I’ll vote up darkhelmet since gSoap would also be my recommendation. We’re mostly a Java shop but with some C++ bits and gSoap has been our preferred SOAP integration way. It is indeed more work than your typical Java stacks but it seems solid.
A quick Google turned up this for a toolkit. While I have never used it, it seems to be quite popular and solid. Not exactly a package, and not really rolling your own, but sort of in the middle.
We went with gSOAP rather than Axis to avoid having a dependency on both a JRE and Axis just for building a C++ project. It’s worked ok, which is good since the gSOAP code is horrible and makes it very daunting to fix any bugs in it.
A warning about gSOAP linking though: you can never use more than one WSDL in a single link object (executable, dll, shared object). This is because some of the generated WSDL-specific functions have general names (e.g. soap_getfault()).

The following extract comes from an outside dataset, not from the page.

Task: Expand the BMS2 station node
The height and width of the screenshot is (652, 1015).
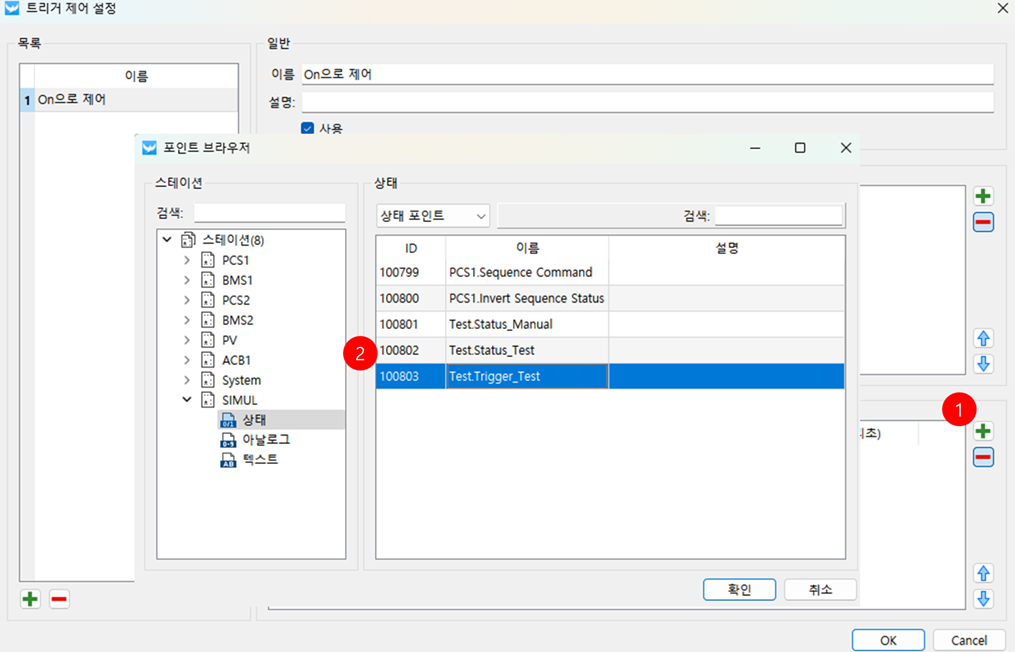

Worse, with Unix ELF linking, these names will cause cross-linking between shared objects, so a FooService fault might be processed by the soap_getfault() for BarService, corrupting memory if the fault detail structures are different.
The workaround for that is to make sure that nothing gSOAP-related is exposed outside the SO they are linked into. This can be solved by giving gcc these definitions _both when linking the gSOAP library itself and linking your code:
#define SOAP_FMAC2 __attribute__ ((visibility ("hidden"))) #define SOAP_FMAC4 __attribute__ ((visibility ("hidden"))) #define SOAP_FMAC6 __attribute__ ((visibility ("hidden"))) #define SOAP_NMAC __attribute__ ((visibility ("hidden")))
I solved it by putting them into a header file and forcing gcc to include that before anything else with
A better way if you can take the effort might to change the default ELF visibility to hidden, and only export the symbols you want to (like dllimport/dllexport in VC).